[Entries on where items appear]
• • • • •
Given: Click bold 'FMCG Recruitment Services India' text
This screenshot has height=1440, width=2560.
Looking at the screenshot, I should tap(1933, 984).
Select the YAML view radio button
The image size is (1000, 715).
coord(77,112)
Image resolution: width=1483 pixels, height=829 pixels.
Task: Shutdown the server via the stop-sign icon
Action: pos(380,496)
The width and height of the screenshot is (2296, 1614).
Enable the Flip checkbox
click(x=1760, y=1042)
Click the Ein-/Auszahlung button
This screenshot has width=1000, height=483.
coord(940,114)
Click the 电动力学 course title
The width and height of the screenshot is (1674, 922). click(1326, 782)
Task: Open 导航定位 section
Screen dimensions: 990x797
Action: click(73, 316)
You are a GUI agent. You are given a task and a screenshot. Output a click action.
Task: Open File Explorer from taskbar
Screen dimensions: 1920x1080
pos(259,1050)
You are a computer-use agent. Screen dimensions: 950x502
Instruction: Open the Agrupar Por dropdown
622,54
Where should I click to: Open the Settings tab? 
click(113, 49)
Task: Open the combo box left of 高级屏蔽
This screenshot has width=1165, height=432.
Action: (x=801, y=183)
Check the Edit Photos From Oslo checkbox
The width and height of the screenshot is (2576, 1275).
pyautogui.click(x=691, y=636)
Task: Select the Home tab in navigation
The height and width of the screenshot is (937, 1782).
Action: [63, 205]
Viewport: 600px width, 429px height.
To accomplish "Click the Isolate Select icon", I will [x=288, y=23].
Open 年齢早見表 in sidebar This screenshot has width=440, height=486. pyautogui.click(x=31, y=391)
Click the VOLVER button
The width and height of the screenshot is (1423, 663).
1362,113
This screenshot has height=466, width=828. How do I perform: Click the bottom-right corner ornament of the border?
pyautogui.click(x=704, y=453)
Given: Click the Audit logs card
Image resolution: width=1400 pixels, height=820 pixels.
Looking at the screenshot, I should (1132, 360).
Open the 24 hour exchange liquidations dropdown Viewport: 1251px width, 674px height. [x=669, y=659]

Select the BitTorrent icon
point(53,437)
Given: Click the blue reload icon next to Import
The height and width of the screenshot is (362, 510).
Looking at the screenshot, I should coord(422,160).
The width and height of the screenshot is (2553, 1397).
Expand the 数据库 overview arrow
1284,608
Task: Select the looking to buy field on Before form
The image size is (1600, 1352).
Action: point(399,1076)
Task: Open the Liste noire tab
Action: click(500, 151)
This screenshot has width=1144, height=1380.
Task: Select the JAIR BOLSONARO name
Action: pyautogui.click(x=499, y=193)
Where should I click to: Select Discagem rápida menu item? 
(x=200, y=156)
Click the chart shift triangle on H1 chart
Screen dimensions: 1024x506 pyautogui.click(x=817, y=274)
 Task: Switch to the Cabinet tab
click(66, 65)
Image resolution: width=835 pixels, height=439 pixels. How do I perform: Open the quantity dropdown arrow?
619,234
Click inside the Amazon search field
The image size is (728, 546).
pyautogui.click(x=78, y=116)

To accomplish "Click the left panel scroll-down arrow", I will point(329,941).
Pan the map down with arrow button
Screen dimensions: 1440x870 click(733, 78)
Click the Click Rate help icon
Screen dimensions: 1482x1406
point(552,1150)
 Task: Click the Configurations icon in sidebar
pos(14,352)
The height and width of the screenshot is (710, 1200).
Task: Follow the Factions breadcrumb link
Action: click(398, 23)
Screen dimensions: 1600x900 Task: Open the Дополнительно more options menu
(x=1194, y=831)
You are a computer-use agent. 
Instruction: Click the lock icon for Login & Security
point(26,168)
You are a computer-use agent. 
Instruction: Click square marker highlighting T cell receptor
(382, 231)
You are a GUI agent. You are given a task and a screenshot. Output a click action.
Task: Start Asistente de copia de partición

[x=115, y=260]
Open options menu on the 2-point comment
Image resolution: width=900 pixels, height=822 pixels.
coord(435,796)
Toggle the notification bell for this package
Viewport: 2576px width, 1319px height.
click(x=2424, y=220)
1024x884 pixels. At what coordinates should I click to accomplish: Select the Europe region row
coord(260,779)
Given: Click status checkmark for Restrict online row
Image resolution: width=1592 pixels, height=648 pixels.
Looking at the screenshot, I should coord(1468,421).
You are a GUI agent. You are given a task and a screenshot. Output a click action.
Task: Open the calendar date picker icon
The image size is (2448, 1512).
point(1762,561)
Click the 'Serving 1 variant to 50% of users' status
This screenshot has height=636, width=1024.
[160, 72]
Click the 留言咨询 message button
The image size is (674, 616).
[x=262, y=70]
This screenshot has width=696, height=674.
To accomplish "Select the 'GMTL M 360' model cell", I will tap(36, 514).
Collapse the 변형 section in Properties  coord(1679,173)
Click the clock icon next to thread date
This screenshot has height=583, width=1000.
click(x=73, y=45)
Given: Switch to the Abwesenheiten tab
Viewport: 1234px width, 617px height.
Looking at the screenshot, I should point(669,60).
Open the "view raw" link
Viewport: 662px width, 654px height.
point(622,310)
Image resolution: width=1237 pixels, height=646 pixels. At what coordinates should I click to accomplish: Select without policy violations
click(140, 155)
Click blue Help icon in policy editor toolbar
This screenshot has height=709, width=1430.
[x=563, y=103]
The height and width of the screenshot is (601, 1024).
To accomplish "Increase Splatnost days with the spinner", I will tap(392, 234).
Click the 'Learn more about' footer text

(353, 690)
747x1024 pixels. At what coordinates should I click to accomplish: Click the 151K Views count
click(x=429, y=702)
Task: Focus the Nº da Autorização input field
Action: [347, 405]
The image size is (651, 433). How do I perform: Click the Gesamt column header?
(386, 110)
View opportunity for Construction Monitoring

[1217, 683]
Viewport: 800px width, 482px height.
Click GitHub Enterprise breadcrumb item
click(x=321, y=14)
• • • • •
▸ **Task brief**:
Pull out every line of the records above that contains the string "point", and copy each of those lines in full.

▸ **Final answer**:
point(53,437)
Action: point(399,1076)
To accomplish "Click the left panel scroll-down arrow", I will point(329,941).
point(552,1150)
point(26,168)
Open options menu on the 2-point comment
point(1762,561)
Looking at the screenshot, I should point(669,60).
point(622,310)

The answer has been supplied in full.